▶ [What you should do]: Your task is to show every line in the listing below that includes "cookies".

________________________________________

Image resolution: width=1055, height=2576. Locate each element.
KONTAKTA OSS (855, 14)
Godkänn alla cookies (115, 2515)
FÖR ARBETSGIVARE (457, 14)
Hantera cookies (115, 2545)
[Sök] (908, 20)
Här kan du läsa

________________________________________

▶ [Reply]:
Godkänn alla cookies (115, 2515)
Hantera cookies (115, 2545)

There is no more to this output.